TAREA DEL EJERCICIO A: Según el texto sobre Jaffa, ¿qué significa el nombre de la ciudad?
TAREA DEL EJERCICIO B: Prolonga el texto sobre Jaffa a partir de su última oración.

TEXTO EXTRAÍDO:
◇ ◇ ◇

Haber nacido en la Tierra Santa quiere
decir que uno ha nacido en una atmosfera donde la religión arroja una sombra
amplia inescapable. A la edad de dos años fui matriculado en una institución
preescolar católica, y formalmente fui educado por monjas –y más tarde por
monjes- por catorce años.
Para mí, Jaffa era una ciudad bella. De
hecho, eso es lo que la palabra significa –bella. Jaffa en árabe, Jope en
griego, o Yafo en hebreo. En cualquiera de los tres idiomas el significado es
el mismo.
De niño me gustaba oír los relatos de la
historia que me rodeaba. Jaffa fue fundada antes de escribirse la historia. Se
menciona como una ciudad cananea en la lista del tributo del faraón Tutmosis
III, en el siglo quince A.C.; aun antes de Josué pelear la batalla de Jericó. Y
fue donde el rey fenicio Hiram de Tiro descargaba la madera de cedro para el
templo del rey Salomón.
Aunque es fascinante, la historia no ha
favorecido a mi lugar de nacimiento. Jaffa fue invadida, capturada, destruida y
vuelta a edificar una y otra vez. Simón el Macabeo, Vespasiano, los Mamelucos, Napoleón,
y Allenby, todos ellos se la han disputado.
Solo seis años antes de yo nacer, Jaffa pasó
a ser parte de una nueva nación, el estado profético de Israel. Pero la
comunidad misma no era judía.
El alcalde Hinn
Mi padre fue el alcalde de Jaffa durante mi niñez. Él era
un hombre fuerte, media alrededor de seis pies y dos pulgadas, y pesaba
doscientas cincuenta libras, y era un líder natural. Era fuerte en todo sentido
–física, mental y volitivamente.
Su familia vino de Grecia a Egipto antes
de establecerse en Palestina. Pero ser “de cualquier otro lugar” era común
allí. La Jaffa de mi niñez era en realidad una ciudad internacional.
Bajando por la calle Raziel hasta a plaza
de la Torre, donde está la torre del reloj del Jubileo de Abdul Hamid, la
cárcel de paredes de piedra, y la Gran Mezquita, construida en 1810, yo podía oír
a la gente hablar en francés, búlgaro, árabe, yidish y otras lenguas. Y en los
kioscos y cafés al aire libre, podía tomar una muestra de baklava, zlabiya,
felafe, sum.sum, y docenas de otras golosinas.
Así que allí estaba yo, nacido en Israel,
pero no judío. Criado en una cultura árabe, pero no árabe de origen. Asistiendo
a un colegio católico, pero criado como ortodoxo griego.
Los idiomas son fáciles en esa parte del
mundo. Yo creía que para todo el mundo era normal que hablase tres o cuatro
idiomas. En nuestro hogar se hablaba árabe, pero en el colegio las hermanas
católicas enseñaban en francés, excepto por el Antiguo Testamento que se estudiaba
en hebreo antiguo.

◇ ◇ ◇

DATOS MOSTRADOS:
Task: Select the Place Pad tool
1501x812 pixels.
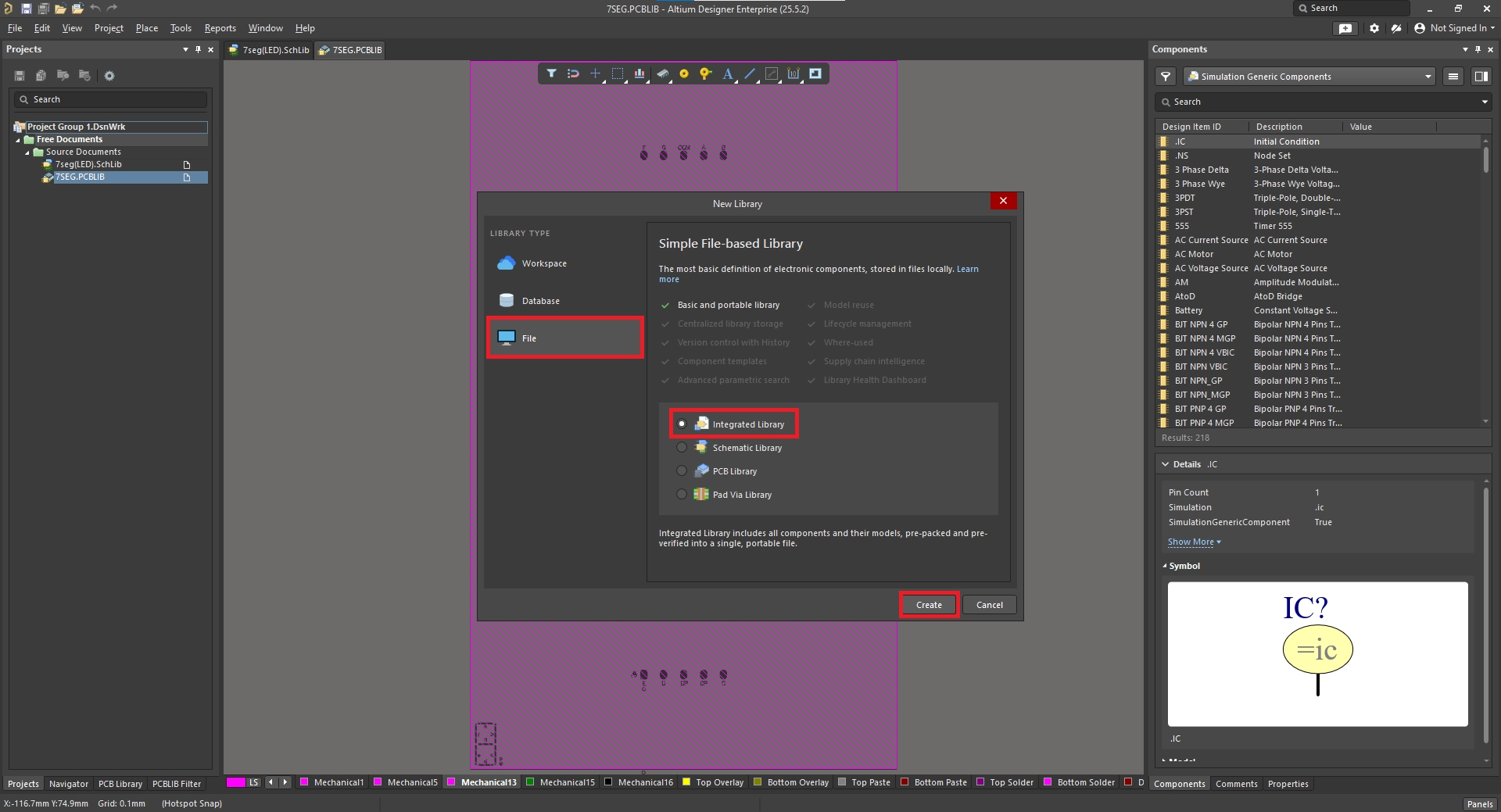Action: [684, 73]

◇ ◇ ◇

RESULTADO OBTENIDO A: Significa «bella».

RESULTADO OBTENIDO B:
Durante mi niñez, los cien mil habitantes
de Jaffa colindaban con la creciente población de los judíos de Tel Aviv al
norte. Hoy la metrópolis tiene el nombre oficial de Tel Aviv-Jaffa. Unas
cuatrocientas mil personas viven en el área.
En realidad, Tel Aviv comenzó como un
experimento judío en 1909, cuando sesenta familias compraron treinta y dos
acres de terreno arenoso al norte de Jaffa y se trasladaron al lugar. Estaban
cansados de las apiñadas y ruidosas vecindades árabes donde vivían. La
expansión continuó, hasta que Tel Aviv vino a ser la ciudad más grande en
Israel.
Aunque mi padre no era judío, los líderes
israelitas confiaban en él. Y ellos estaban contentos de tener a alguien en
Jaffa que pudiera relacionarse con una comunidad tan internacional. Nosotros
estábamos orgullosos de su círculo de amigos, que incluía a muchos líderes
nacionales. A él se le pidió que fuera embajador de Israel en naciones
extranjeras, pero decidió quedarse en Jaffa.
Sin embargo, había poco tiempo para la
familia. De hecho, no puedo decir, realmente, que yo conocía a mi papa en aquel
tiempo. Parecía que él siempre estaba asistiendo a una función oficial o a una
reunión importante.
Él no era una persona expresiva, solo
estricta –y raras veces tenia demostraciones físicas de afecto. (Mi madre, sin
embargo, suplía todo eso). Eso también era parte de la cultura. ¡Los hombres
eran hombres!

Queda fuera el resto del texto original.